→ Data shown:
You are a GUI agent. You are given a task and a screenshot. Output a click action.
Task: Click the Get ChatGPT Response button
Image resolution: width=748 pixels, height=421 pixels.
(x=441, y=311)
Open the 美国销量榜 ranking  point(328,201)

...

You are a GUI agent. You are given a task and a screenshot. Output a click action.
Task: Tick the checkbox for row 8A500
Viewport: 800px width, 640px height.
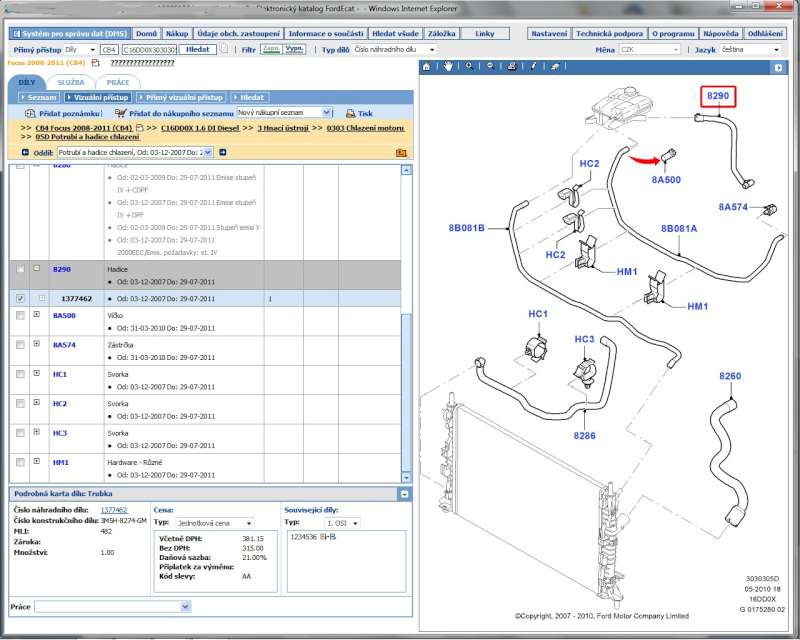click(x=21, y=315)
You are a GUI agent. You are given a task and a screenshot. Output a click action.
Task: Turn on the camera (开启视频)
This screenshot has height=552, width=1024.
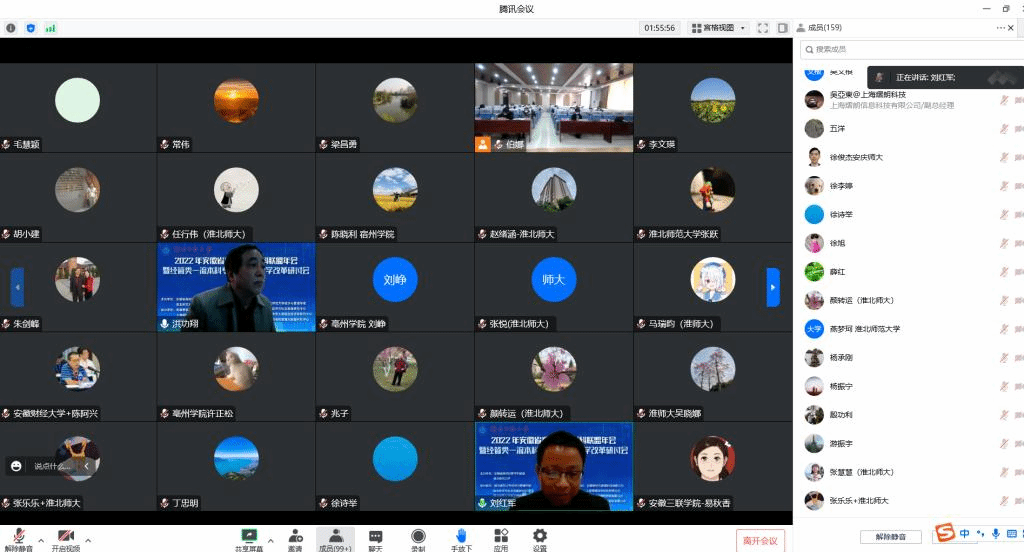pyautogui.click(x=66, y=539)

* * *

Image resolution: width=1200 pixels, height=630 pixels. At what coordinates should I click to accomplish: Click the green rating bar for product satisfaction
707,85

→ Task objective:
All that is needed is the exact run of lines above from the line containing "Image resolution: width=748" through the line containing "Open the 美国销量榜", both of them included.

→ Task answer:
Image resolution: width=748 pixels, height=421 pixels.
(x=441, y=311)
Open the 美国销量榜 ranking  point(328,201)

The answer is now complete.